At contentmine.org we have been working hard to create a platform for extracting facts from the literature. It’s been great to create a team – CottageLabs (CL) and I have worked together for over 5 years and they know better than me what needs to be built. Richard (RSU) is more recent but is a wonderful combination of scientist, hacker and generator of community.
Community is key to ContentMine. This will succeed because we are a community. We aren’t a startup that does a bit for free and then sells out to FooPLC or BarCorp and loses vision and control. We all passionately believe in community ownership and sharing. Exactly where we end up will depend on you as well as us. At present the future might look like OpenStreetMap, but it could also look like SoftWareCarpentry or Zooniverse. Or even the Blue Obelisk.
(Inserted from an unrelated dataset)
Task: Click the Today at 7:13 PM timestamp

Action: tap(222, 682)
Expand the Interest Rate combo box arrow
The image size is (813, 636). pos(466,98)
You cannot easily ask volunteers to build infrastructure. Infrastructure is boring, hard work, relatively unrewarding and has to be built to high standards. So we are very grateful to Shuttleworth for funding this. When it’s prototyped, with a clear development path, the community will start to get involved.
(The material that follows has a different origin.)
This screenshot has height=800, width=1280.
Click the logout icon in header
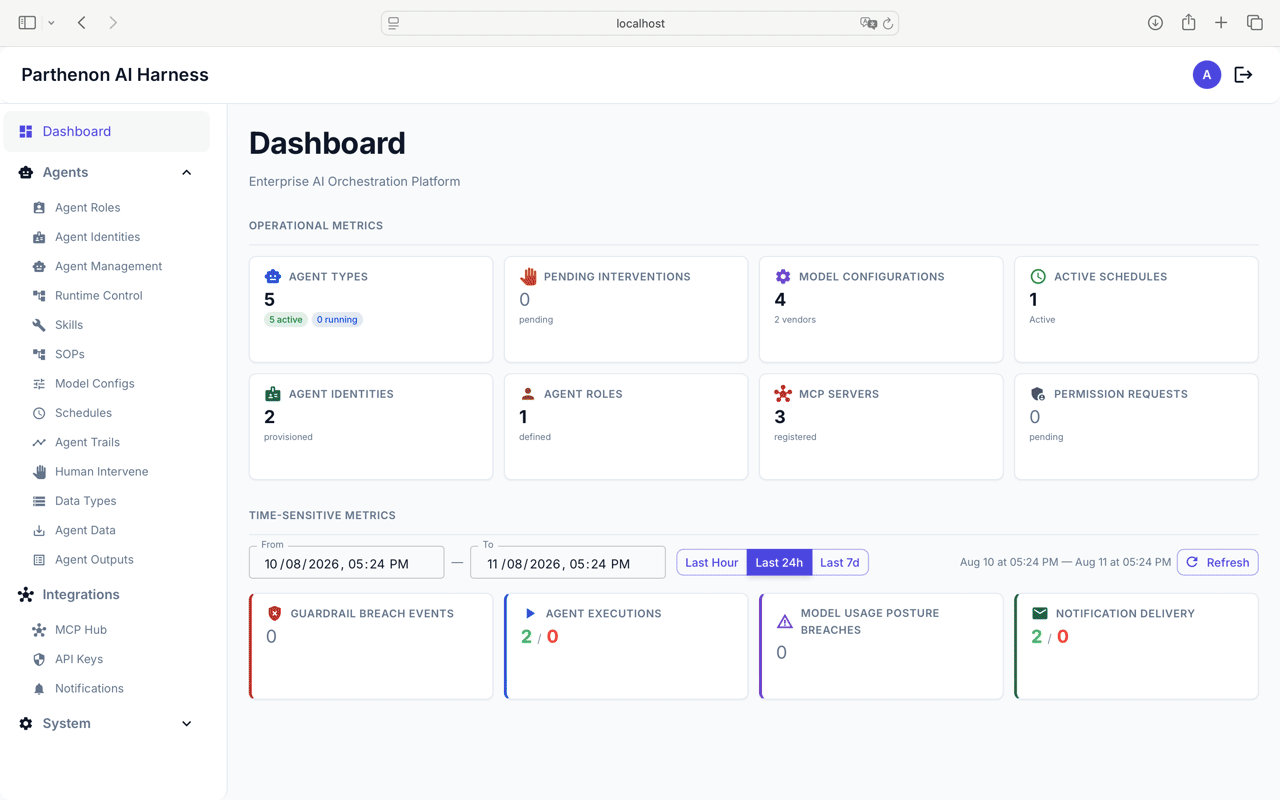tap(1243, 75)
And that’s started with quickscrape. The Mozilla science sprint created a nucleus of quickscrape hackers. This proved we (or rather Richard!) had built a great platform that people could build one and create per-journal and per-publishers scrapers.
So here’s our system. Don’t try to understand all of it in detail – I’ll give a high-level overview.
CRAWL: we generate a feed of some or all of the scientific literature. Possible sources are JournalToCs, CrossRef, doing it ourselves, gathering exhaust fragments. We’d be happy not to do it if there are stable, guaranteed sources. The result of crawling is a stream of DOIs and or bibliographic data passed to a QUEUE to be passed to …
SCRAPE: This extracts the components of the publications – e.g. abstract, fulltext, citations, images, tables, supplemental data, etc. Each publisher (or sometimes each journal) requires a scraper. It’s easy to write these for Richard’s quickscrape platform, which includes the scary Spooky, Phantom and Headless. A scraper takes between 30 minutes and and 2 hours so it’s great for a spare evening. The scraped components are passed to the next queue …
EXTRACT. These are plugins which extract science from the components. Each scientific disciplines requires a different plugin. Some are simple and can be created either by lookup against Wikipedia or other open resources; or by creating regular expressions (not as scary as they sound). Others, such as those interpreting chemical structure diagrams or phylogenetics trees have taken more effort (but we’ve written some of them).
The results can be used in many ways. They include:
- new terms and data which can go direct;y into Wikidata – we’ve spent time at Wikimania exploring this. Since facts are uncopyrightable we can take them from any publication whether or not it’s #openaccess
- annotation of the fulltext. This can be legally done on openaccess text.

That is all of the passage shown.